- Vassar Township, Michigan Location within the state of Michigan
- Coordinates: 43°20′50″N 83°31′53″W﻿ / ﻿43.34722°N 83.53139°W
- Country: United States
- State: Michigan
- County: Tuscola

Area
- • Total: 35.3 sq mi (91.5 km^{2})
- • Land: 35.2 sq mi (91.2 km^{2})
- • Water: 0.12 sq mi (0.3 km^{2})
- Elevation: 696 ft (212 m)

Population (2020)
- • Total: 3,890
- • Density: 110/sq mi (42.7/km^{2})
- Time zone: UTC-5 (Eastern (EST))
- • Summer (DST): UTC-4 (EDT)
- ZIP codes: 48768-48769
- Area code: 989
- FIPS code: 26-81860
- GNIS feature ID: 1627191
- Website: https://www.vassartownship.org

= Vassar Township, Michigan =

Vassar Township is a civil township of Tuscola County in the U.S. state of Michigan. The population was 3,890 at the 2020 census. The city of Vassar is located on the western edge of the township, but is administratively autonomous and separate from the township.

==Geography==
According to the United States Census Bureau, the township has a total area of 35.3 sqmi, of which 35.2 sqmi is land and 0.1 sqmi (0.34%) is water.

==Demographics==
As of the census of 2000, there were 4,356 people, 1,532 households, and 1,216 families residing in the township. The population density was 123.7 PD/sqmi. There were 1,617 housing units at an average density of 45.9 /sqmi. The racial makeup of the township was 96.76% White, 0.46% African American, 0.51% Native American, 0.44% Asian, 0.44% from other races, and 1.40% from two or more races. Hispanic or Latino of any race were 2.23% of the population.

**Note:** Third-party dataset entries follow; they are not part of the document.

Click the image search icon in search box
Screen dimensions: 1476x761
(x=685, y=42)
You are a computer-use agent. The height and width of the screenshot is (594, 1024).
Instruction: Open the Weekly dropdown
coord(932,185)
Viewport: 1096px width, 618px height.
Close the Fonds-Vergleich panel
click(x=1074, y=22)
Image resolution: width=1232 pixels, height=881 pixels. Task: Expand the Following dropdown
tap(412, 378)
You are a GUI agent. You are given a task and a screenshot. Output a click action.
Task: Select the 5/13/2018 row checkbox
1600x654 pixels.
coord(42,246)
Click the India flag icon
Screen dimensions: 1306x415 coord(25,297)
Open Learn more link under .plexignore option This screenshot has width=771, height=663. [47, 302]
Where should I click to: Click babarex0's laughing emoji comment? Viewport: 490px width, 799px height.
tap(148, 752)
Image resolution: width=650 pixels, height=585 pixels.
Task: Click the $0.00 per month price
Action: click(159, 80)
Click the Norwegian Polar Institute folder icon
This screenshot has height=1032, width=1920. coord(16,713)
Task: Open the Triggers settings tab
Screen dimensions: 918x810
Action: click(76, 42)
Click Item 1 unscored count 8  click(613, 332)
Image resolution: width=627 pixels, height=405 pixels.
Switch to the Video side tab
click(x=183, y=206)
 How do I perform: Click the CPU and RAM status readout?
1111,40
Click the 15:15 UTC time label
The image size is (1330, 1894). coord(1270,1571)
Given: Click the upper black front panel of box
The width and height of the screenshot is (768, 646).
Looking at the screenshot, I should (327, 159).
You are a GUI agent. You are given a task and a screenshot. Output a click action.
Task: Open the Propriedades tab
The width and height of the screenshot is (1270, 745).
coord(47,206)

There were 1,532 households, out of which 40.8% had children under the age of 18 living with them, 64.5% were married couples living together, 9.7% had a female householder with no husband present, and 20.6% were non-families. 16.2% of all households were made up of individuals, and 5.5% had someone living alone who was 65 years of age or older. The average household size was 2.84 and the average family size was 3.15.

In the township the population was spread out, with 29.4% under the age of 18, 9.0% from 18 to 24, 30.6% from 25 to 44, 22.9% from 45 to 64, and 8.1% who were 65 years of age or older. The median age was 34 years. For every 100 females, there were 101.5 males. For every 100 females age 18 and over, there were 99.7 males.

The median income for a household in the township was $42,152, and the median income for a family was $45,529. Males had a median income of $35,607 versus $21,674 for females. The per capita income for the township was $18,697. About 2.8% of families and 4.6% of the population were below the poverty line, including 6.5% of those under age 18 and none of those age 65 or over.